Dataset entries

---------------

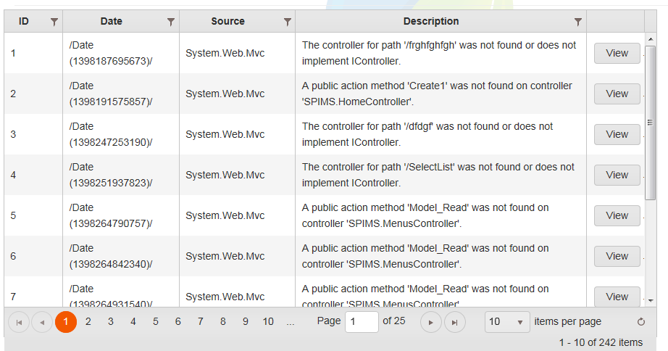
Task: Click the more pages ellipsis link
Action: pyautogui.click(x=291, y=321)

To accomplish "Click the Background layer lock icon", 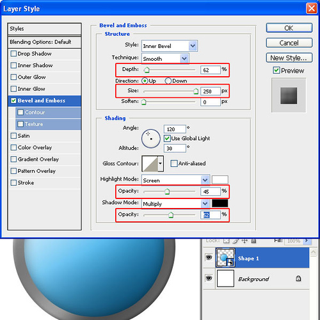I will 298,278.
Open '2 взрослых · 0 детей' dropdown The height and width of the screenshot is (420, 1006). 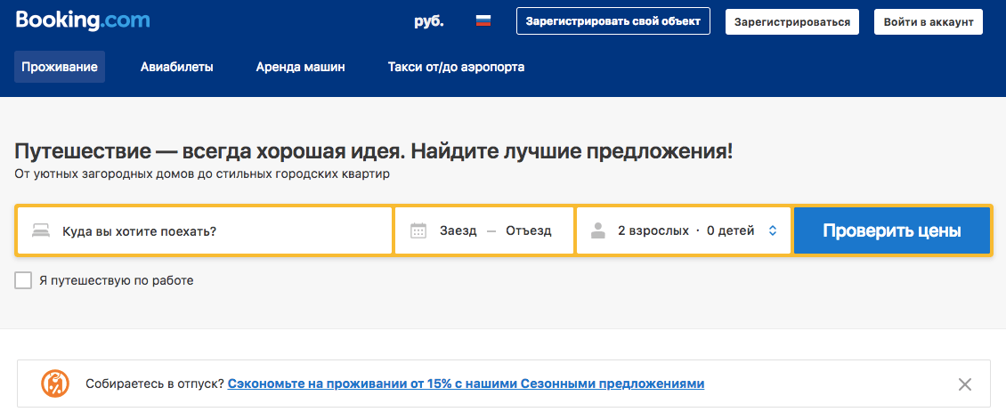click(684, 230)
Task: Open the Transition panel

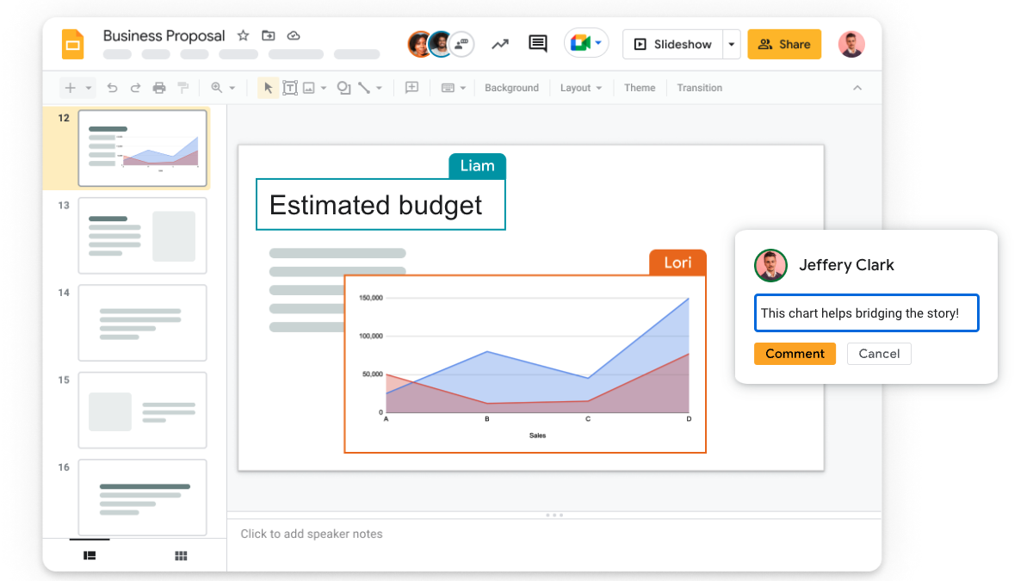Action: 699,87
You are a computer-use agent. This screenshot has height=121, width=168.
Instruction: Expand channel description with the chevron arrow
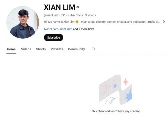coord(164,22)
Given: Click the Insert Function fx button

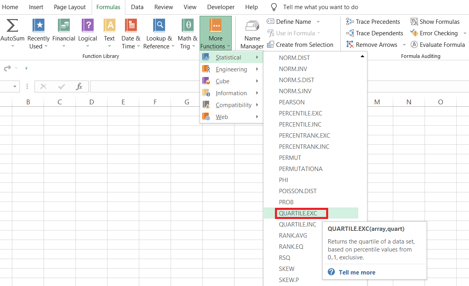Looking at the screenshot, I should click(79, 86).
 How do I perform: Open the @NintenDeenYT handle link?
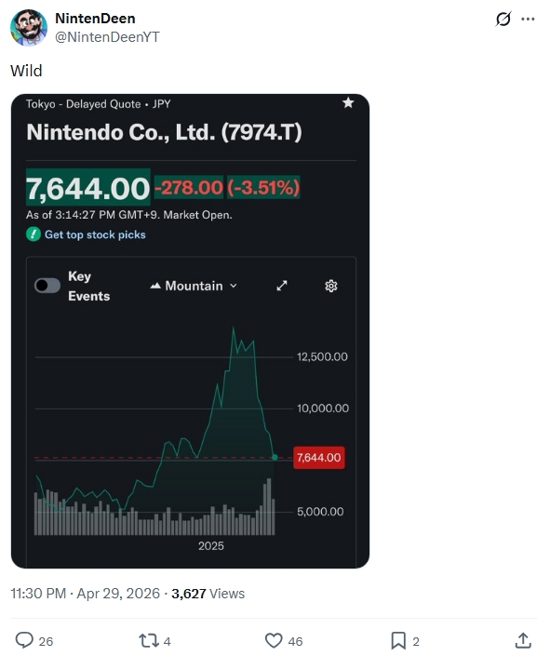point(107,37)
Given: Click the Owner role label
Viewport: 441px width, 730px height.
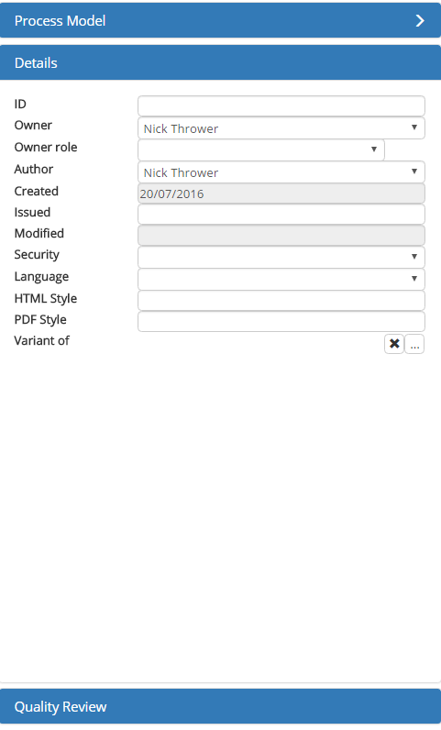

---------------

WHAT YOU HAVE TO DO
With the pictures omitted, print precisely the lines from the one with "Instruction: Expand channel" to the final line of the records, both included.

RESPONSE BELOW
Instruction: Expand channel description with the chevron arrow
coord(164,22)
Given: Click the Insert Function fx button

Looking at the screenshot, I should click(79, 86).
 How do I perform: Open the @NintenDeenYT handle link?
point(107,37)
Given: Click the Owner role label
Viewport: 441px width, 730px height.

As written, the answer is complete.